Paul Bunyan (film)

Last updated
Paul Bunyan
Paul Bunyan (Disney film).jpg
Directed by Les Clark
Story by
Produced by Walt Disney
Starring
Narrated by Parley Baer
Music by George Bruns
Animation by
  • John Sibley
  • George Nicholas
  • Bob Youngouist
  • George Goepper
  • Fred Kopietz
  • Ken Hultgren
  • Jerry Hathcock
  • Jack Parr
  • Jack Boyd (effects animation)
Layouts by
  • Homer Jonas
  • Jack Huber
Backgrounds byWalt Peregoy
Production
company
Distributed by Buena Vista Distribution
Release date
  • August 1, 1958 (1958-08-01)
Running time
17 minutes
CountryUnited States
LanguageEnglish

Paul Bunyan is a 1958 American animated musical short film produced by Walt Disney Productions. [1] The short was based on the North American folk hero and lumberjack Paul Bunyan and was inspired after meeting with Les Kangas of Paul Bunyan Productions, who gave Disney the idea for the film. The film was directed by Les Clark, a member of Disney's Nine Old Men of core animators. [1] Thurl Ravenscroft starred as the voice of Paul Bunyan. Supporting animators on the project included Lee Hartman. [1]

Contents

Paul Bunyan received an Academy Award nomination for Best Animated Short of 1958, losing to the Looney Tunes cartoon Knighty Knight Bugs , [2] starring Bugs Bunny and Yosemite Sam.

DTV sets clips of the short to Annette Funicello's Tall Paul and is featured in an episode of Sing Me a Story with Belle .

Plot

Following a violent windstorm on the coast of Maine, lumberjack Cal McNab spots a giant cradle washed up on the beach containing a giant baby boy. The lumbering-town adopts and raises the boy, giving him the name Paul Bunyan. One Christmas, the town gives Paul a double-bladed axe to help chop down timber. Paul's work clears open land and allows for the town's expansion of buildings, but Paul is too big for it and decides to move out west.

Paul continues to help clear land for farmers in the midwest. During a fierce blizzard, Paul rescues a giant flash-frozen ox that had turned blue from the cold. Paul adopts the ox and names him Babe. During the following spring, Paul and Babe's footprints through the snow filled up with water and became known as the "Land of 10,000 Lakes". Paul eventually clears the trees from North Dakota and South Dakota, digs the Missouri River to flow the logs downstream to the sawmills, and builds Pike's Peak as a lookout. He creates the Grand Tetons while playing rough with Babe, and makes Yellowstone Falls as a shower bath.
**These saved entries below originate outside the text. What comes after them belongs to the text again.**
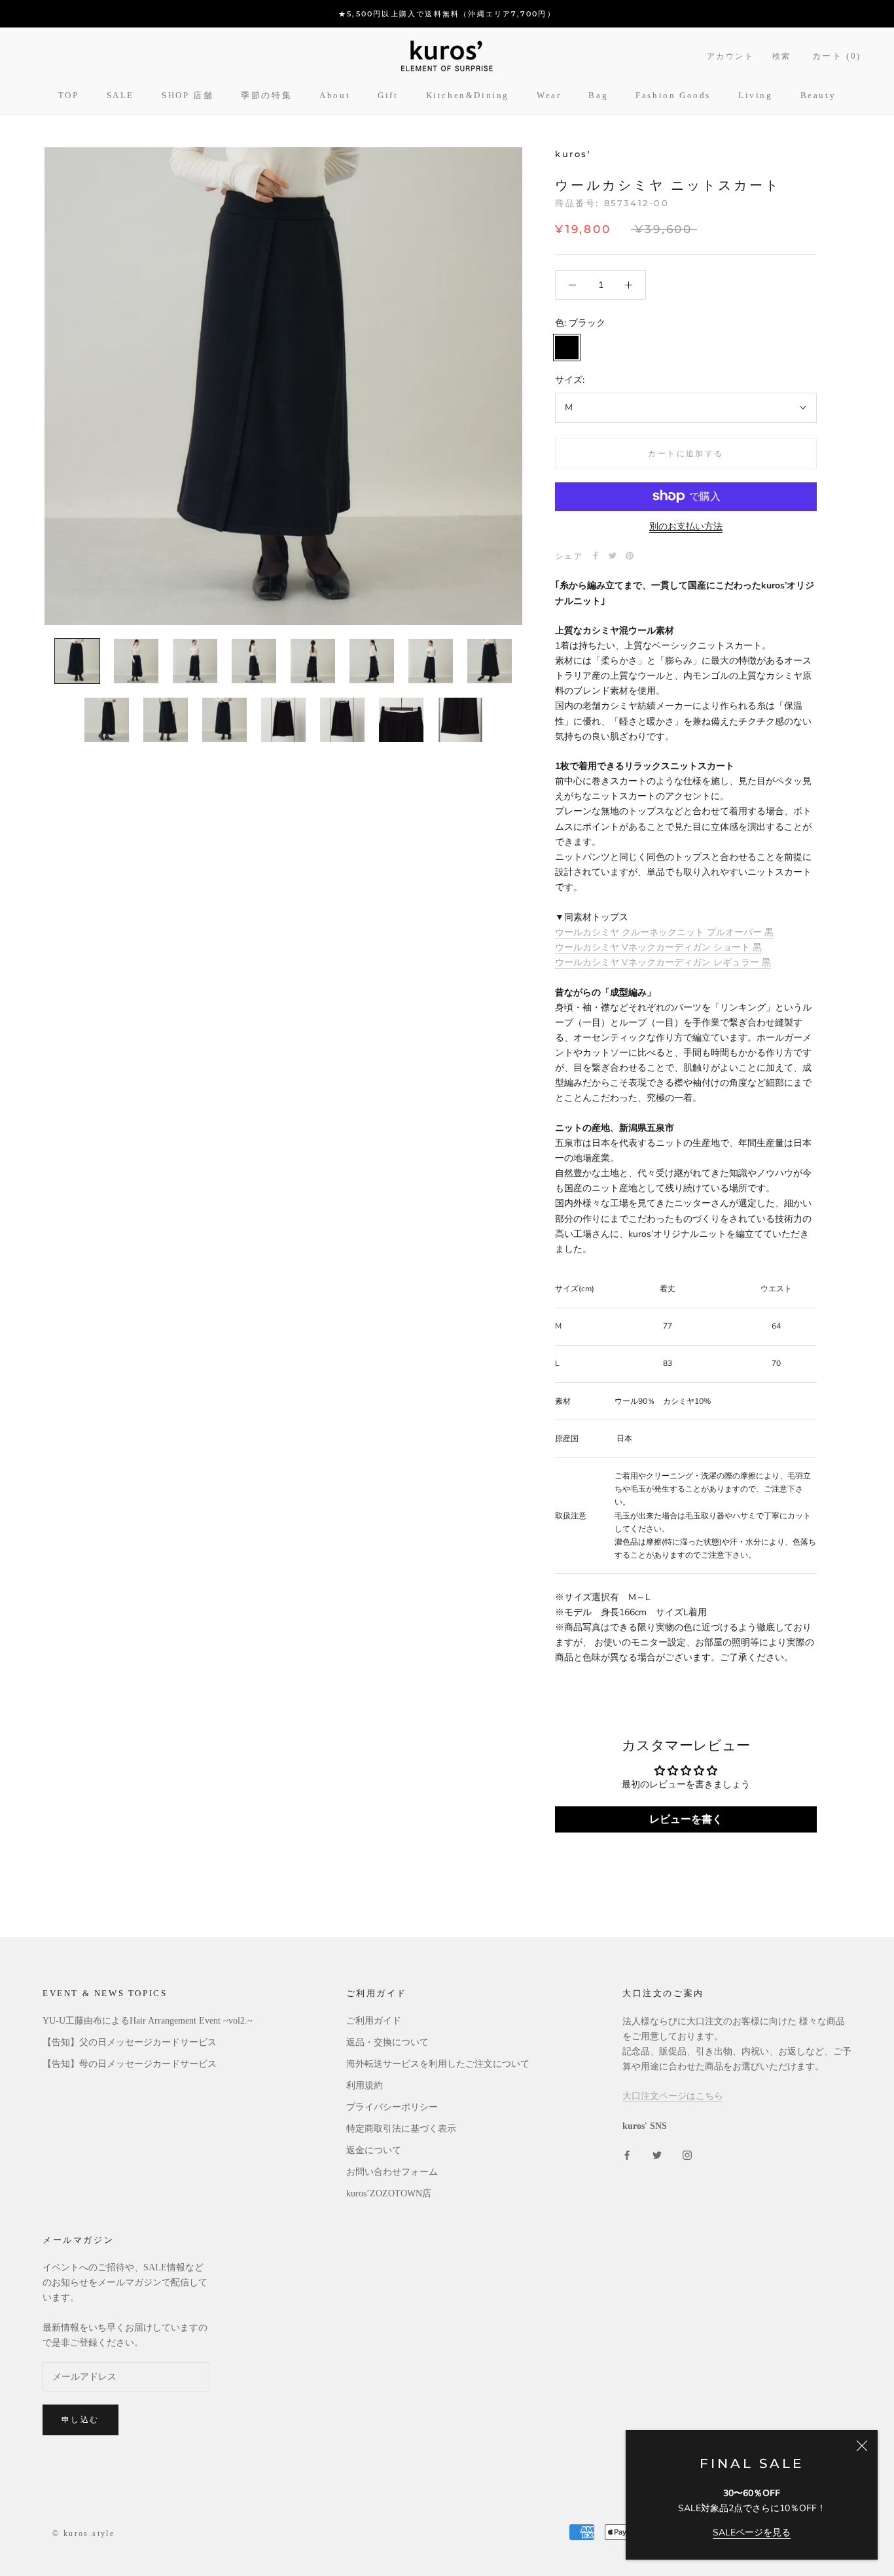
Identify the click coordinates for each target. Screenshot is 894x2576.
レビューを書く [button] (686, 1819)
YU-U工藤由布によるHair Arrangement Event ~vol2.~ (148, 2021)
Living (755, 95)
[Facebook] (595, 556)
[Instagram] (687, 2154)
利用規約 (364, 2085)
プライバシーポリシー (392, 2107)
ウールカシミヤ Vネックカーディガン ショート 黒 (658, 947)
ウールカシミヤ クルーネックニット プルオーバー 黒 (664, 932)
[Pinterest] (630, 556)
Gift (388, 95)
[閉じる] (862, 2446)
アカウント (730, 56)
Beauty (818, 95)
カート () (836, 56)
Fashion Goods (673, 95)
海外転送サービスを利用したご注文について (437, 2064)
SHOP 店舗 (187, 95)
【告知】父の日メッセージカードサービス (130, 2042)
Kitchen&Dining (467, 95)
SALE (120, 95)
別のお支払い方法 (686, 526)
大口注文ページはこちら (672, 2096)
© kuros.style (83, 2533)
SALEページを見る (752, 2532)
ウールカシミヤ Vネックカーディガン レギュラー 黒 (663, 962)
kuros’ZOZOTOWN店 (388, 2193)
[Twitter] (613, 556)
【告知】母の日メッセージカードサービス (130, 2064)
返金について (373, 2150)
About (334, 95)
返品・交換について (387, 2042)
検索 (781, 56)
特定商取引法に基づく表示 (401, 2129)
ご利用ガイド (373, 2021)
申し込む (80, 2419)
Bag (598, 95)
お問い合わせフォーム (392, 2172)
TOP (68, 95)
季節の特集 (266, 95)
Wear (549, 95)
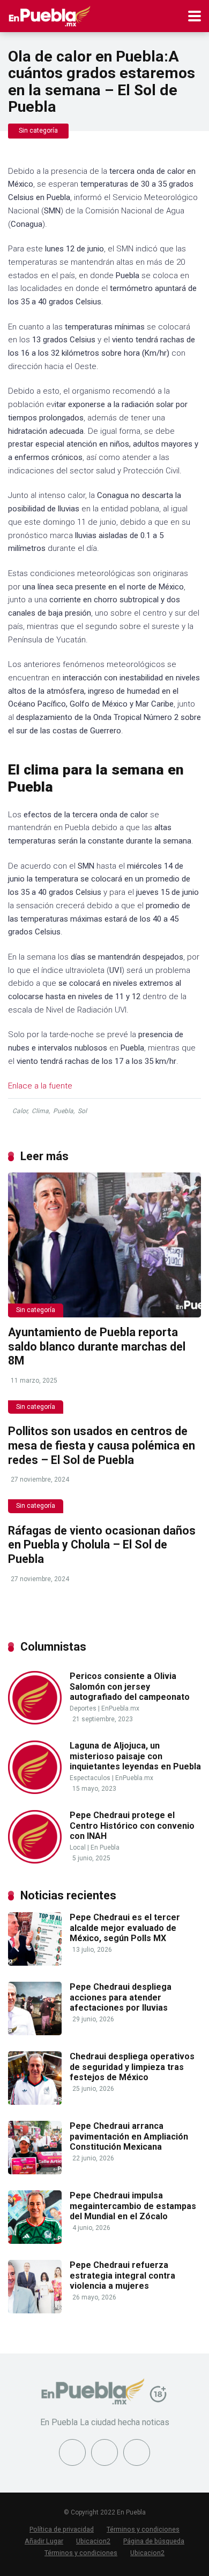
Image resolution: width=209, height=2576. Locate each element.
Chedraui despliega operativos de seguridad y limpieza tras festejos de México (132, 2066)
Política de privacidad (61, 2529)
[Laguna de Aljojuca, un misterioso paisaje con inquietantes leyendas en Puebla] (35, 1791)
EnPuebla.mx (120, 1708)
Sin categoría (38, 130)
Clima (40, 1111)
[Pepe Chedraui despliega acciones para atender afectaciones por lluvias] (35, 2032)
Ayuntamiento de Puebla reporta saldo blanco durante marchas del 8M (96, 1346)
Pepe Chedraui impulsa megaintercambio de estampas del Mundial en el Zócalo (133, 2205)
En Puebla (105, 1847)
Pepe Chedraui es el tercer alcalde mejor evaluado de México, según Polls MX (125, 1927)
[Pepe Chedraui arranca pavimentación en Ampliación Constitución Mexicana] (35, 2171)
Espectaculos (90, 1778)
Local (78, 1847)
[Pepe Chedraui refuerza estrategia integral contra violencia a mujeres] (35, 2310)
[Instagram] (136, 2452)
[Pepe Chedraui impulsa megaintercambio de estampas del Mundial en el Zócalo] (35, 2241)
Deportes (83, 1708)
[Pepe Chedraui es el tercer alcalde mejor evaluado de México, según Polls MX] (35, 1963)
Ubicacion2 (93, 2541)
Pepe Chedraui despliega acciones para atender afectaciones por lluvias (120, 1997)
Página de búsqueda (153, 2541)
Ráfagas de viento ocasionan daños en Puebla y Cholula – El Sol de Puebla (102, 1545)
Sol (82, 1111)
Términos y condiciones (143, 2529)
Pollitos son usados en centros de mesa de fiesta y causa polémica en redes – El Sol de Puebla (101, 1445)
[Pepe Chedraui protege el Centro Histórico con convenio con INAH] (35, 1861)
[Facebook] (72, 2452)
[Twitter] (104, 2452)
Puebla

Paul's work opens up the American west to trade; soon a slick-talking salesman named Joe Muffaw encourages the loggers to "get with the times and become modern" by using steam-powered chainsaws to cut trees, and a steam train to transport the timber (up until this point Babe would haul the timber to the river on a wooden sled). Paul protests that nothing can replace the heart and soul of himself and Babe, while Joe counters that his steam-saw and engine can cut and haul more timber than any man or ox, and the two men decide to host a tournament with only one rule, that whoever creates the highest pile of lumber at the end of the contest will be declared the superior way. Paul and Joe work tirelessly throughout the tournament cutting down trees, with Babe furiously racing against the steam train. When time is up, the referee measures Paul Bunyan's pile as 240 feet, even and the men cheer. The referee then measures Joe's pile as 240 feet and one quarter inch, thus Joe wins. Paul and Babe despondently walk off into the sunset, never to return, but one of the men decides to record the legend of Paul Bunyan and Babe for posterity's sake. Some say they went up to Alaska, and that the Aurora Borealis is really just Paul and Babe playfully wrestling in the snow.

Cast and crew

Home media

The short was first released by Walt Disney Home video through VHS in March 1983 under the title "American Heros". [3] It has been released numerous times since which include December 6, 2005, on Walt Disney Treasures: Disney Rarities - Celebrated Shorts: 1920s–1960s . [4]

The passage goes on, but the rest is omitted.